Injuries cloud bright UMBC picture

Area colleges

March 21, 1991|By Paul McMullen

With six sophomores among the regulars, the future looks promising for the UMBC baseball team, but coach John Jancuska has some serious concerns about the Retrievers' pitching.

Kevin Alarie, a junior from Annapolis who went 5-4 last year, underwent arthroscopic surgery in December to clean debris from his right elbow, and he still can't extend the arm. Most likely he'll redshirt this year.

Steve Koennel, a junior from DeMatha, was warming up for a start at Maryland last week when he felt a pain in his shoulder. Yesterday, he pitched for the first time since then, but was rocked in relief by George Washington, a 16-10 winner over the Retrievers in a game called after seven innings because of darkness.

Newcomers have saved the pitching staff. Trevor Buckley, a sophomore from North Carroll who went to St. Mary's last year, and Craig Grasser, a junior from Archbishop Curley by way of Catonsville Community College, have emerged as solid starters. Another plus has been reliever Chris Kojack, a junior who went to Lutheran High and Dundalk CC.

Catcher Bob Mumma, from Rising Sun, already has four home runs, one reason the Retrievers are 7-4. He led UMBC in nearly every offensive category last year, when he was named to the Freshman All-America team selected by Collegiate Baseball magazine.

The sophomore class also includes rightfielder Greg Elliott, a Calvert Hall grad who's hitting .415; John Burns, a shortstop from Owings Mills who's at .395; and Brian Loewe, the leftfielder from Perry Hall who carries a .343 average. The averages are through 10 games.

UMBC is in its first year in the East Coast Conference, which for this season, at least, has an automatic bid to the NCAA tournament. The Retrievers open their ECC schedule Saturday (noon) with a doubleheader against Hofstra at Joe Cannon Stadium, the new Anne Arundel County facility located in Harmans.

"We've done well against the teams in this league [6-2 last year]," Jancuska said. "This whole game can come down to who's on the mound, and we've got to find some extra pitching."

* The Navy women are looking for a big outdoor track and field season from senior Marty Shue.

Shue, whose first two years at the academy were marked by a series of injuries, won the 1,500 meters in 4 minutes, 37.41 seconds at the NCAA Division II championships. Less than two hours later, she placed seventh in the 3,000 in 10:06.49. That's more than 16 seconds off of her school record in the event.
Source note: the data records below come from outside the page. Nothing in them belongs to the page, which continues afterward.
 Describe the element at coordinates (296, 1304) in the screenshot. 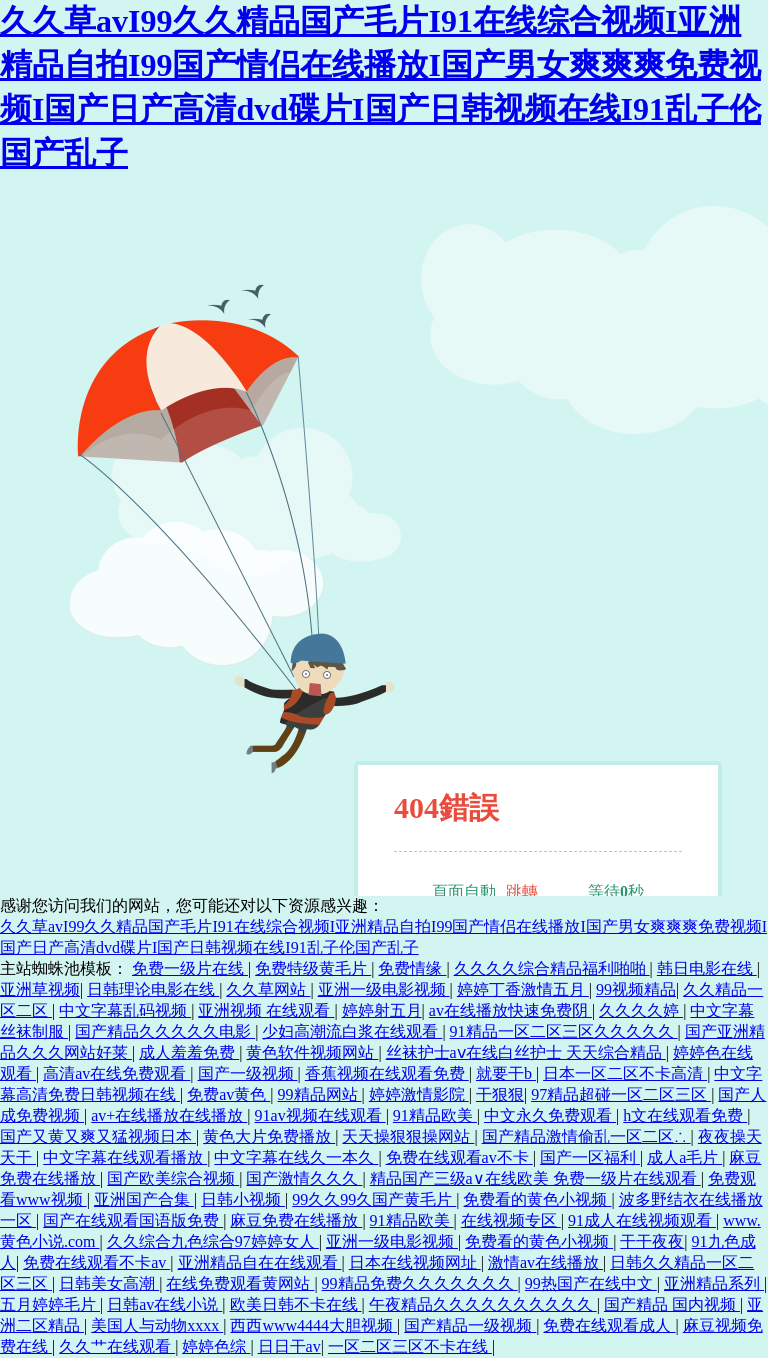

I see `欧美日韩不卡在线` at that location.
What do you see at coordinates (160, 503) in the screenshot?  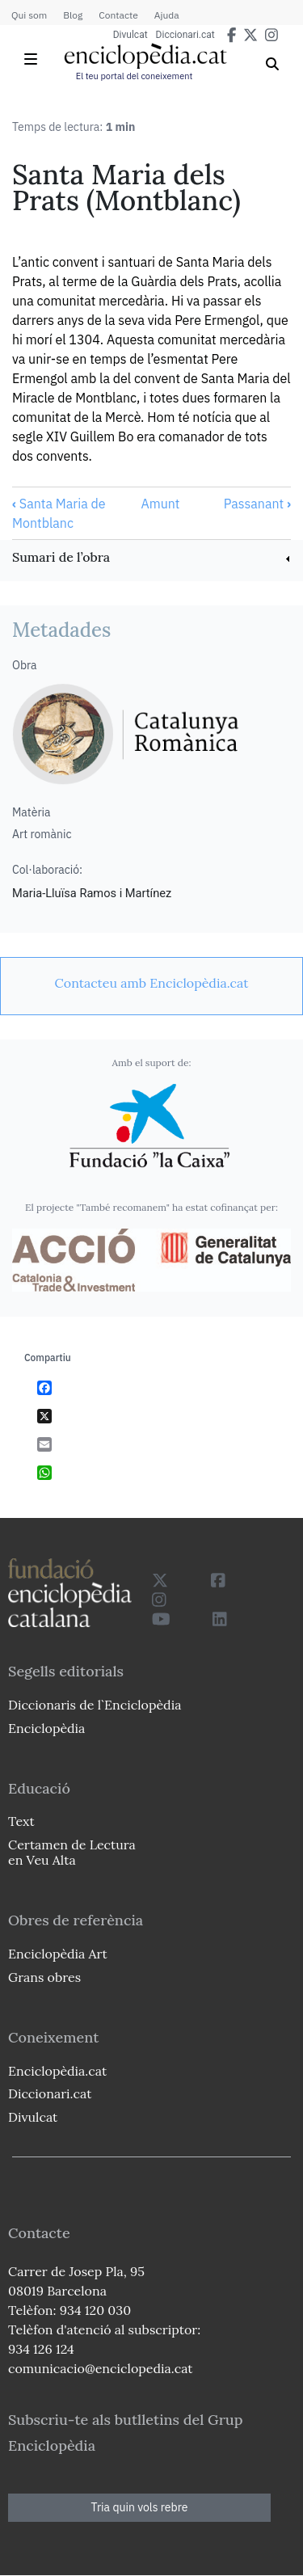 I see `Amunt` at bounding box center [160, 503].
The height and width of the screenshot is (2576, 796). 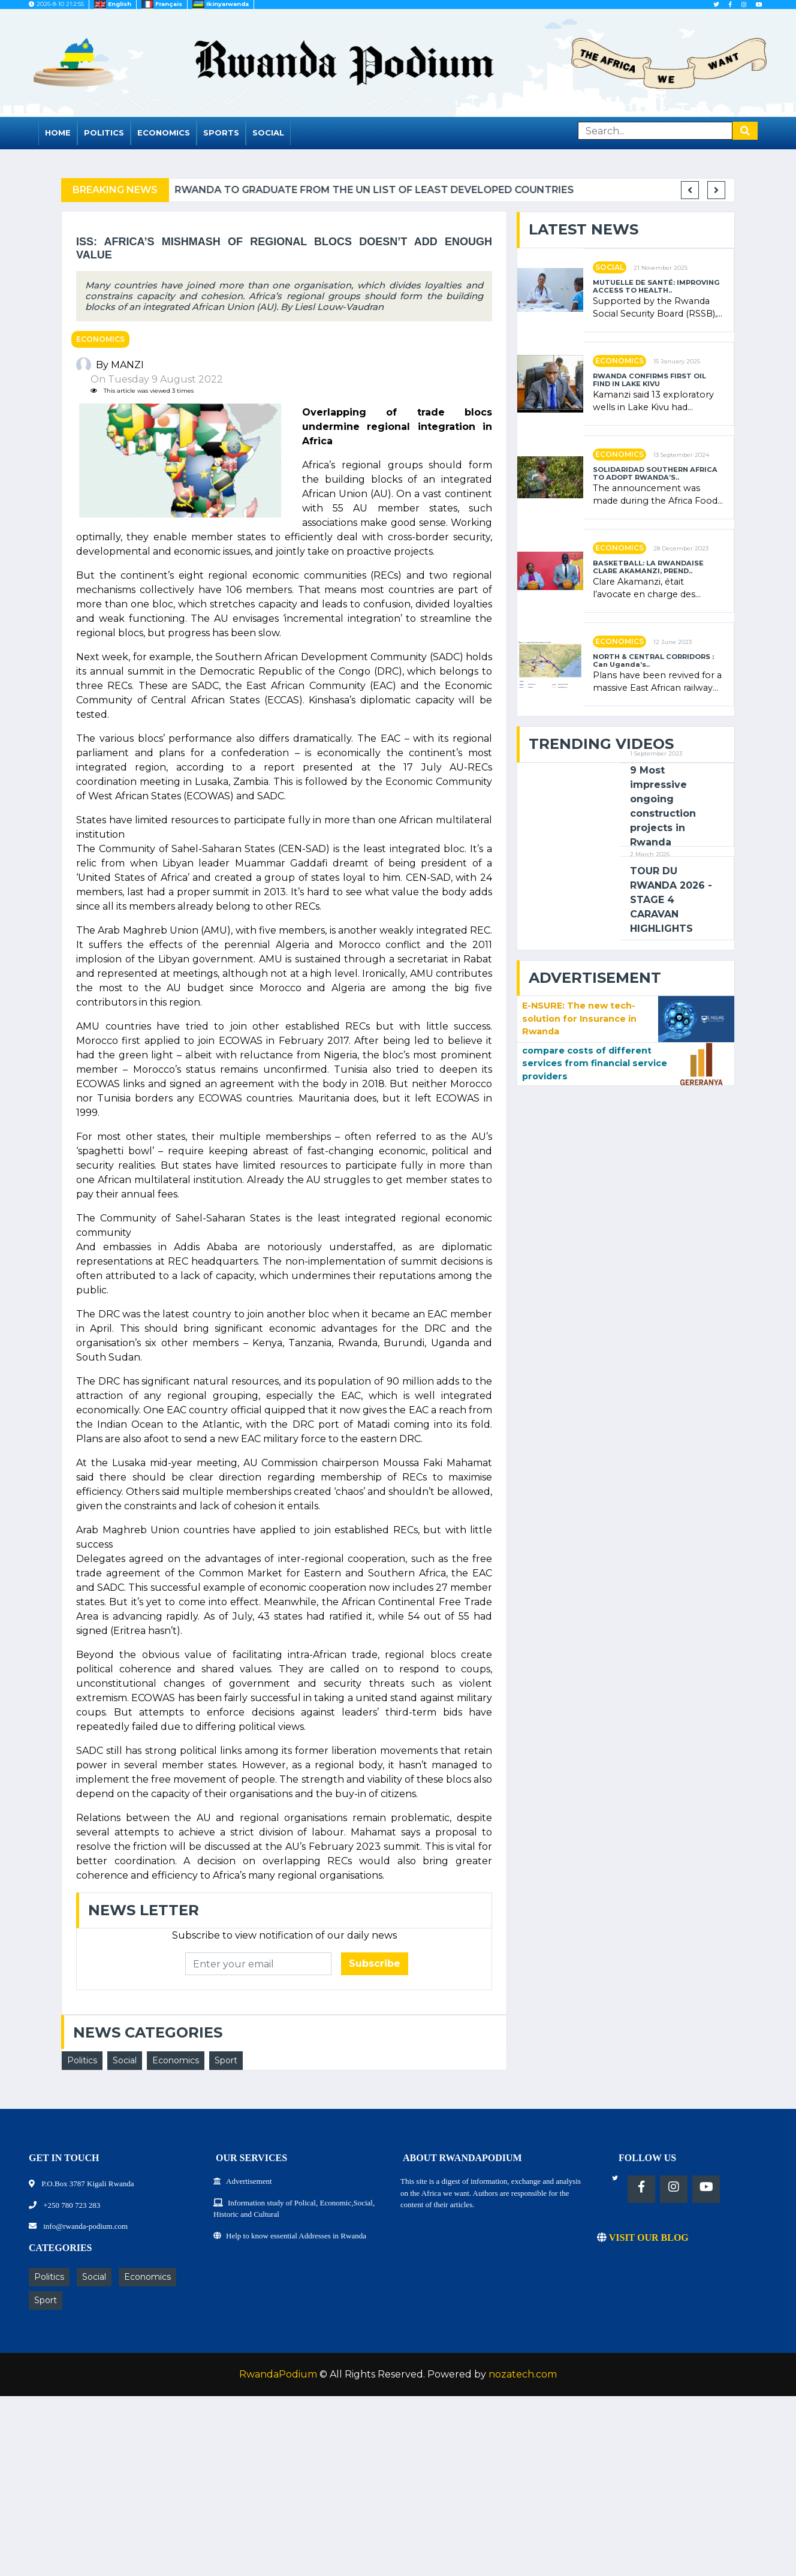 I want to click on Sports, so click(x=221, y=132).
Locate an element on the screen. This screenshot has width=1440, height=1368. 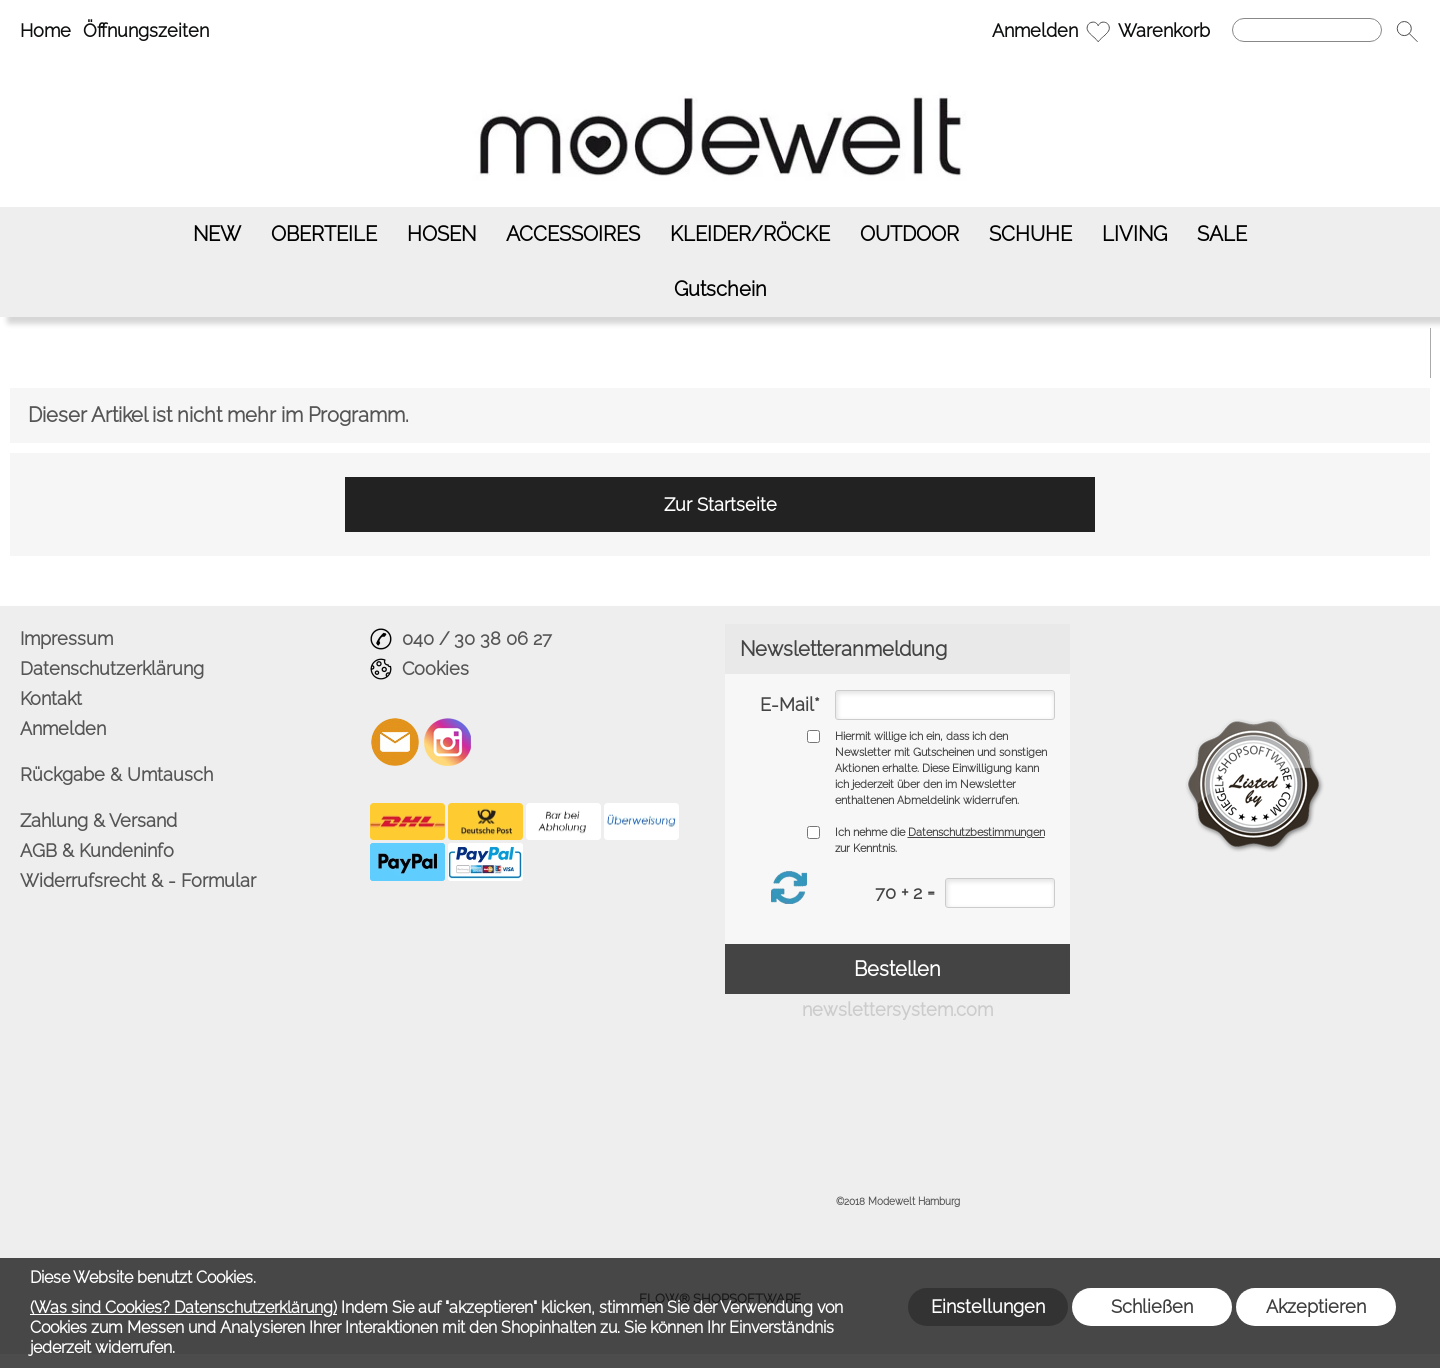
[Merkliste] is located at coordinates (1098, 31).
In other track news, Morgan State coach Leonard Braxton will be the Honorary College Women's Referee for the 97th annual Penn Relay Carnival. The relays go April 23-27 at Penn's Franklin Field.

* Rob Newman, a sophomore from New Canaan, Conn., will be Western Maryland's first participant in the NCAA Division III swimming championships in eight years this weekend in Atlanta. The Outstanding Swimmer at the Middle Atlantic Conference meet the last two years, Newman has qualified in the 50-, 100- and 200-yard freestyles.

Stacia Johnson, a junior from Gainesville, Fla., became the first Navy woman to win an NCAA swimming and diving title by taking the 3-meter dive at the Division II championships. Johnson and four other Navy women were named All-Americas; Jennifer Rowe, a senior from Farmington Hills, Mich., was honored for the fourth straight year.

* Besides the five players it received commitments from during last fall's early signing period, the Morgan State basketball team can also expect help from three prospects who sat out this season.

The Golden Bears lose two of their top three guards, but the perimeter could be strengthened by Brandon Parker, who starred at Randallstown High, and Phil Downs, an Oxon Hill grad who proved himself in the tough Prince George's County 4A league. Also inactive this winter was Terry Butler, a 6-5 Philadelphian.

* Many of the region's track and field teams will be at Minnegan Stadium Sunday (9:30 a.m.) for the Towson State Invitational.